Regarding the += example:

  • If it is clear that state.x is a Some at this point, it is worth considering why it is an option in the first place. Well, it may be the case that /in general it may happen to be None, but in this particular line we know it’s a Some/. But then:
    • If it is because it has been certainly set as a Some in the very same call, then it’s a better idea to construct the final value beforehand and put it to the state as Some when it’s fully ready. Ideally you would have max one put per state field per call.
    • If it’s because you assume that this happened after some other call which had set it to Some, then in fact you don’t know it’s a Some and it’s good that Sophia forces you to consider it, or at least explicitly admit that you don’t care. Alternatively you can use Option.force_msg at the beginning of the entrypoint to extract the value and then work with it as an unpacked int.
  • If it is not clear that state.x is a Some then refer to above.

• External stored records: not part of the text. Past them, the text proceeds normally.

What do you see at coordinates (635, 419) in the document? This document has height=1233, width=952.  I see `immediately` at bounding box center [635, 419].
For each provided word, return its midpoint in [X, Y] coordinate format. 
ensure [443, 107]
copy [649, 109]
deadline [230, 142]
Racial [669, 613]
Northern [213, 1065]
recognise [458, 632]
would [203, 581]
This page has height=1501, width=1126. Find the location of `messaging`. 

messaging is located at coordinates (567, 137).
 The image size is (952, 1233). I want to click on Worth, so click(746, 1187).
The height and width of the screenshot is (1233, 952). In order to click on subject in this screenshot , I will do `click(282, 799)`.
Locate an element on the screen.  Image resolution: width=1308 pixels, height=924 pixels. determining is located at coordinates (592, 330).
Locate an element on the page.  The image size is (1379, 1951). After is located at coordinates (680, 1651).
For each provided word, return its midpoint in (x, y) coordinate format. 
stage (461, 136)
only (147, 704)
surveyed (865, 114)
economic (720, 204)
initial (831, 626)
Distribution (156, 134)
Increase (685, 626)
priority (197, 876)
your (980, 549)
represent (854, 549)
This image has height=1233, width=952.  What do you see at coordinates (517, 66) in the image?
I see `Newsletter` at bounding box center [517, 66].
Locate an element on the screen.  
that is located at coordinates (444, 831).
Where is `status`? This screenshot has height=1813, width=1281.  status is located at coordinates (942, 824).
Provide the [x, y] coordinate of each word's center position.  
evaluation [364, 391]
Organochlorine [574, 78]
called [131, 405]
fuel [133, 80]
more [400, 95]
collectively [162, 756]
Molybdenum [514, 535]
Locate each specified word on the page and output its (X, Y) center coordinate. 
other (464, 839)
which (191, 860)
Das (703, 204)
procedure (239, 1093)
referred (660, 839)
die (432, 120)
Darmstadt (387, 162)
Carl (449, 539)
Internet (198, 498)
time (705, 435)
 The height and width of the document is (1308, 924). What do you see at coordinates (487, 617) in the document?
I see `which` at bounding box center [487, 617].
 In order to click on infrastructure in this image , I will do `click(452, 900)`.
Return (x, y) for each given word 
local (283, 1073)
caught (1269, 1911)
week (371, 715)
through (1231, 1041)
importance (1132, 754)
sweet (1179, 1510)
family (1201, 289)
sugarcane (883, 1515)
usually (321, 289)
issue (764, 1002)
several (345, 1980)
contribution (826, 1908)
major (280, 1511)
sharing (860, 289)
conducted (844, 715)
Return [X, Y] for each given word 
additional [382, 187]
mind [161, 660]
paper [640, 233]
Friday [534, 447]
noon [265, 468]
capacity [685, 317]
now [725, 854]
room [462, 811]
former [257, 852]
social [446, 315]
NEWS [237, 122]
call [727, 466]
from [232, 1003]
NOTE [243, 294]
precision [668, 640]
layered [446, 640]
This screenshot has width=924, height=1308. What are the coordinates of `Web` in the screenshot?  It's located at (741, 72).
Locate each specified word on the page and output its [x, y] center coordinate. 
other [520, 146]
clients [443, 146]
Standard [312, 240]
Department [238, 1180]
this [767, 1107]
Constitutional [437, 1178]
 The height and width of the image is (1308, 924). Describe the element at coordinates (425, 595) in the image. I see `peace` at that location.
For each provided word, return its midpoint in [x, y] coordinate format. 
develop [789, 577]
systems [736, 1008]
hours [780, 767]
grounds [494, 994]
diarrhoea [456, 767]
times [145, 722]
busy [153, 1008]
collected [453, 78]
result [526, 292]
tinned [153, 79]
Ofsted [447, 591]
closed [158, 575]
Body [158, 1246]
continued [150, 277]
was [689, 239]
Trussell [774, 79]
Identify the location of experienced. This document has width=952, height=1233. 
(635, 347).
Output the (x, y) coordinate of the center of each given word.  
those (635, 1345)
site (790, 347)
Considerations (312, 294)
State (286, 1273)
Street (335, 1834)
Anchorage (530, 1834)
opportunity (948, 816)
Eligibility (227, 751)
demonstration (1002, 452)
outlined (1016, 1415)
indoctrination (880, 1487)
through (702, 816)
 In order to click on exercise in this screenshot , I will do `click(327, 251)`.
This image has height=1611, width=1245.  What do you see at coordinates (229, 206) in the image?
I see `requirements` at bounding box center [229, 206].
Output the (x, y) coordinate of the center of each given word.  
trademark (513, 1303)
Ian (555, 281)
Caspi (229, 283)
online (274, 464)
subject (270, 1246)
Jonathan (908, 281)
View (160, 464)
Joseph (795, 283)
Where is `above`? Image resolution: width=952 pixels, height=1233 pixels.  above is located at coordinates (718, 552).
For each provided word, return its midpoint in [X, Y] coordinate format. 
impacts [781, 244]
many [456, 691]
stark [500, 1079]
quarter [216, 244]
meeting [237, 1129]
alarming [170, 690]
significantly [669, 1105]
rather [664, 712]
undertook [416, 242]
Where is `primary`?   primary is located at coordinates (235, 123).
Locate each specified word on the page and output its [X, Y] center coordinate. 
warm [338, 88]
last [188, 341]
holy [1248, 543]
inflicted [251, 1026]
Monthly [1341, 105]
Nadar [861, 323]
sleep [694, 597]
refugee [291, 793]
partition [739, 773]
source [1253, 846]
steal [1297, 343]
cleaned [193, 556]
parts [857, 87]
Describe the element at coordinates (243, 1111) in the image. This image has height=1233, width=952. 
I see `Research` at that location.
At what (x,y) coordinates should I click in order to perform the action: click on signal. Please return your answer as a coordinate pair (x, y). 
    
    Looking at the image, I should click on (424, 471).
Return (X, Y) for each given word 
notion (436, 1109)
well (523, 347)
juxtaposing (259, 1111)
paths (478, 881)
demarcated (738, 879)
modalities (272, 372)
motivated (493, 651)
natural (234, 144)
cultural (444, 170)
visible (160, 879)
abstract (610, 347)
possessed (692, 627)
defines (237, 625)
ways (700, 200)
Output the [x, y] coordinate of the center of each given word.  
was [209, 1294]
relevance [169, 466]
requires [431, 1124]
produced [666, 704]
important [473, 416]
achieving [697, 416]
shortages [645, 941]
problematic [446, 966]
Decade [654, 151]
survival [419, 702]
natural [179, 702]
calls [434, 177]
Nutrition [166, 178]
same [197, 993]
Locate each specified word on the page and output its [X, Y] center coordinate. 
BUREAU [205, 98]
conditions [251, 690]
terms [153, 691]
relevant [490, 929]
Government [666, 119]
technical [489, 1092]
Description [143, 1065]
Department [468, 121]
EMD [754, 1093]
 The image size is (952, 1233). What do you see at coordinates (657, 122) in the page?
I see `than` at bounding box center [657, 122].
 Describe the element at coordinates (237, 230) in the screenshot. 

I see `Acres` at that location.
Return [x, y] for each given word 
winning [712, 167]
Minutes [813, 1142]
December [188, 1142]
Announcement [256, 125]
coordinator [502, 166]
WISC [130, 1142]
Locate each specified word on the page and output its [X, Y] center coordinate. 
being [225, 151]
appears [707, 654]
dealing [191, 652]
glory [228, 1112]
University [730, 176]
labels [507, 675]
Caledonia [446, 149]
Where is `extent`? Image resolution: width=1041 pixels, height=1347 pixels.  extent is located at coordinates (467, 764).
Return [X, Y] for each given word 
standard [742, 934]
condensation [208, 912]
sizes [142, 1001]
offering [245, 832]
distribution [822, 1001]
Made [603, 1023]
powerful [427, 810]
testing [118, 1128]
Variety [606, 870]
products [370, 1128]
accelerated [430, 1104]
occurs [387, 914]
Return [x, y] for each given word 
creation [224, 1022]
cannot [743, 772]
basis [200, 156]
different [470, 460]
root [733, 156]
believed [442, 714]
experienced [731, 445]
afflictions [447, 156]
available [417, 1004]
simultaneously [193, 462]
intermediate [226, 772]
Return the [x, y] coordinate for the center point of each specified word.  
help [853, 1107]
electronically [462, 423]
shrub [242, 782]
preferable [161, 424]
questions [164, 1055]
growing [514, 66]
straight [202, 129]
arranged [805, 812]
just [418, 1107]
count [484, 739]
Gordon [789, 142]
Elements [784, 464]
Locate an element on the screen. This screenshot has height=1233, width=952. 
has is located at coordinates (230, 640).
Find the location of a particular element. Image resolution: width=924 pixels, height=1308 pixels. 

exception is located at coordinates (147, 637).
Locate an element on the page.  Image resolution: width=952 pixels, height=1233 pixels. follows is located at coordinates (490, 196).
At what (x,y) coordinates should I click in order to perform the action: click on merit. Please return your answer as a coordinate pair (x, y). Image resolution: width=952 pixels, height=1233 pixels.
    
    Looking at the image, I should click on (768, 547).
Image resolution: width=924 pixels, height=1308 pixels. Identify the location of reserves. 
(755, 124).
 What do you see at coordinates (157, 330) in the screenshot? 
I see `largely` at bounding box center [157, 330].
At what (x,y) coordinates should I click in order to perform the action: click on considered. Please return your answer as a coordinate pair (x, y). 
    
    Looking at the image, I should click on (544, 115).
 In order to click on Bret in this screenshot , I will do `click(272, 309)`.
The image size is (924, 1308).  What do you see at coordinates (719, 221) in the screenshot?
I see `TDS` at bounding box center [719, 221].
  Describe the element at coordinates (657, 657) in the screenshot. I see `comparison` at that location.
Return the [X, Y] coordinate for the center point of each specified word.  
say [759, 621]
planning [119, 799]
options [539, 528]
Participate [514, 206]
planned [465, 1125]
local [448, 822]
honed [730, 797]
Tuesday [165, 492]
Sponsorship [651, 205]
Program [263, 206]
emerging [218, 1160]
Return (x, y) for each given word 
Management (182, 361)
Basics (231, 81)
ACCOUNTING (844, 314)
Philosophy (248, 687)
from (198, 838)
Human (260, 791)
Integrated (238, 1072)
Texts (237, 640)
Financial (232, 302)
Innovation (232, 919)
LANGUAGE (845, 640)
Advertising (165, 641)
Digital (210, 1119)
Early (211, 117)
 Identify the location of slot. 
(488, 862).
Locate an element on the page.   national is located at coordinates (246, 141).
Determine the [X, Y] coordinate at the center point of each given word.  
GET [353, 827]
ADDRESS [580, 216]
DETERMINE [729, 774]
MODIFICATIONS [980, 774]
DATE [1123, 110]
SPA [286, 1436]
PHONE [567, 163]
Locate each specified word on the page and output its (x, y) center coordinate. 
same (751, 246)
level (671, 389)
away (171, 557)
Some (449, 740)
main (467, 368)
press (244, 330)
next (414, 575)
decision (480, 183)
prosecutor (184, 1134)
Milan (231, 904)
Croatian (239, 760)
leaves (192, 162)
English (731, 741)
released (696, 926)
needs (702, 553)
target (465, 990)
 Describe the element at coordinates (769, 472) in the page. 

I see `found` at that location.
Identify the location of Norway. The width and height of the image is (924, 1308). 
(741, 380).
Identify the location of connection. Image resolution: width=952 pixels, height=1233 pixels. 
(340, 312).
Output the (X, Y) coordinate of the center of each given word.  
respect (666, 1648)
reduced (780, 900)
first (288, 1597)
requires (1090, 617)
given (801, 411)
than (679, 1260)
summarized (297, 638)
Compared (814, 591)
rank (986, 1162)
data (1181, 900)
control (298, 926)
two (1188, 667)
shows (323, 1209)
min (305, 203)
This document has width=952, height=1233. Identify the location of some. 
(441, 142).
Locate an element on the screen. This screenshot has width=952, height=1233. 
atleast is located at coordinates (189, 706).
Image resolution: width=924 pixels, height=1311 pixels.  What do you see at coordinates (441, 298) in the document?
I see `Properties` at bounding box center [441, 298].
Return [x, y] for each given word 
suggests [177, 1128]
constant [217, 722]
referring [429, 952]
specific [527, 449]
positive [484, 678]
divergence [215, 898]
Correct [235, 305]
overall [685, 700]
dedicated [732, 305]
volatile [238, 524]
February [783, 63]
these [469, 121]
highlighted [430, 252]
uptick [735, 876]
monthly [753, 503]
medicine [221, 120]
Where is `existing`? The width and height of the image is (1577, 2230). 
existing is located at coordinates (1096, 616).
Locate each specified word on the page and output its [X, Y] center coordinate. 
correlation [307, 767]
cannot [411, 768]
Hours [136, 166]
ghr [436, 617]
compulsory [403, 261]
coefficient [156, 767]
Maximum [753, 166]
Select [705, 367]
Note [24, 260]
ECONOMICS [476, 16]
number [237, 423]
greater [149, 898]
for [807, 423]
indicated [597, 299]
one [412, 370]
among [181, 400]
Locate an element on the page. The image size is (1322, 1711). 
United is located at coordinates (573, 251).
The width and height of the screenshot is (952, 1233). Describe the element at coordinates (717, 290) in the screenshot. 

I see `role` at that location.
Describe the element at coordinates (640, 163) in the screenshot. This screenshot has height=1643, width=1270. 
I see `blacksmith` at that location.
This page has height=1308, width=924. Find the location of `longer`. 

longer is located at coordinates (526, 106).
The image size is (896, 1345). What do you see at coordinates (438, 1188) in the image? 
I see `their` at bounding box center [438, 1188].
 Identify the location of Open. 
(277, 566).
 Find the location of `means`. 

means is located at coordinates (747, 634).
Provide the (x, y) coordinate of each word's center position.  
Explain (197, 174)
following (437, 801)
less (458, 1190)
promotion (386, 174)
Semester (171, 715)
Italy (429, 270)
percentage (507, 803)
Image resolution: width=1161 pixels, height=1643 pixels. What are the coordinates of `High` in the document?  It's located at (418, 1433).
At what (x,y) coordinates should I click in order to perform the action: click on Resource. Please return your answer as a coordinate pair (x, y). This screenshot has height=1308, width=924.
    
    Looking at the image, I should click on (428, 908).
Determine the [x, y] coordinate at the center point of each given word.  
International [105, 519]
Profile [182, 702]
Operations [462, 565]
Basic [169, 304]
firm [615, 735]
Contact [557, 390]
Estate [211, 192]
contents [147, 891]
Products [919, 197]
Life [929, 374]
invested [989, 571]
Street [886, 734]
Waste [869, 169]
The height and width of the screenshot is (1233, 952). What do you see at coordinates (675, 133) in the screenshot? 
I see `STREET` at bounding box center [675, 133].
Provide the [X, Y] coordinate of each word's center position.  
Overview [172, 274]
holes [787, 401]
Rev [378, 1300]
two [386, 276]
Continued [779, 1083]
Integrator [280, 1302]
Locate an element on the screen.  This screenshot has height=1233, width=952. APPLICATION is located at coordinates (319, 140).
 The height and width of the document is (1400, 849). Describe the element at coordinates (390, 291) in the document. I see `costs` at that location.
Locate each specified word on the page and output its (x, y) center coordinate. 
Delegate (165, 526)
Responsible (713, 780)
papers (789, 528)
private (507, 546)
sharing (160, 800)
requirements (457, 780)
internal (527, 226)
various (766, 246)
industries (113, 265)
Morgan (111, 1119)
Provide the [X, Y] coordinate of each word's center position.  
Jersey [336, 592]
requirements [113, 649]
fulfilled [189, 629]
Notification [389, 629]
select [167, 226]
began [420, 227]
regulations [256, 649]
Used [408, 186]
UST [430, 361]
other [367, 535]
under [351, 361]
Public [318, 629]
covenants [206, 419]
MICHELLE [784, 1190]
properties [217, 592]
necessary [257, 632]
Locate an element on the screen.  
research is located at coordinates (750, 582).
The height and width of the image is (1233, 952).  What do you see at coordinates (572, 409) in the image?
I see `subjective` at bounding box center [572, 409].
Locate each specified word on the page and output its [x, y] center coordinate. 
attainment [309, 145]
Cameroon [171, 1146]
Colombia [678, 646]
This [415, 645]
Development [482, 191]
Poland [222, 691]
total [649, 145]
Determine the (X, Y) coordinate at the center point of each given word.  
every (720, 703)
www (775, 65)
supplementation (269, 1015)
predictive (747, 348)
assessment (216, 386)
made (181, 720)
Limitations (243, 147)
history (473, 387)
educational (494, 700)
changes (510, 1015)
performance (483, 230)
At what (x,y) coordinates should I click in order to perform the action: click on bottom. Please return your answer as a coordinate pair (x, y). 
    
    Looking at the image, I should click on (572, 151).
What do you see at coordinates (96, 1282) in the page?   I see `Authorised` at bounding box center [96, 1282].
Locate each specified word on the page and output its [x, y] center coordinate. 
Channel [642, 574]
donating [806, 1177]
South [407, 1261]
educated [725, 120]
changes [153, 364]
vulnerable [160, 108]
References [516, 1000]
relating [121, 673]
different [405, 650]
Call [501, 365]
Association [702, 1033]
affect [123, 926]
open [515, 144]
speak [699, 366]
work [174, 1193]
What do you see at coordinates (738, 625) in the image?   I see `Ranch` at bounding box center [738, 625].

Also, there is Option.map which you may find useful for doing “x+=y” safely:

put(state{ 
  x @ xo = Option.map(xo, (v) => v+y) 
}) 

We want Sophia to be primarily safe, and after that convenient. We would rather keep it a bit annoying than surprising or ambiguous. As Hans pointed out, it’s not a general-purpose language. Personally I am a fan of rich syntaxes and moving repetitive abstractions away, but here I stand for predictability, stability and explicitness. In fact, many inconveniences can be eliminated by sticking to the functional paradigm. Sophia is not and shall never be imperative, thus it should not be disappointing that using it like an imperative language comes out clunky.

Commeny/docs

100% agree and we are planning to fix it. We will add normal docstrings and feature to generate documentation. We will also revisit the language documentation. For that it would be super helpful to know what exactly is considered unclear - it is mostly all clear to us, which makes it hard to keep it informative for newcomers.

Final

Thank you a lot for the feedback. Knowing what bothers users is always very useful and so appreciated, even when we don’t agree on what exact solutions are to be taken. We are working now on a major refactor and we hope to improve the experience by a lot.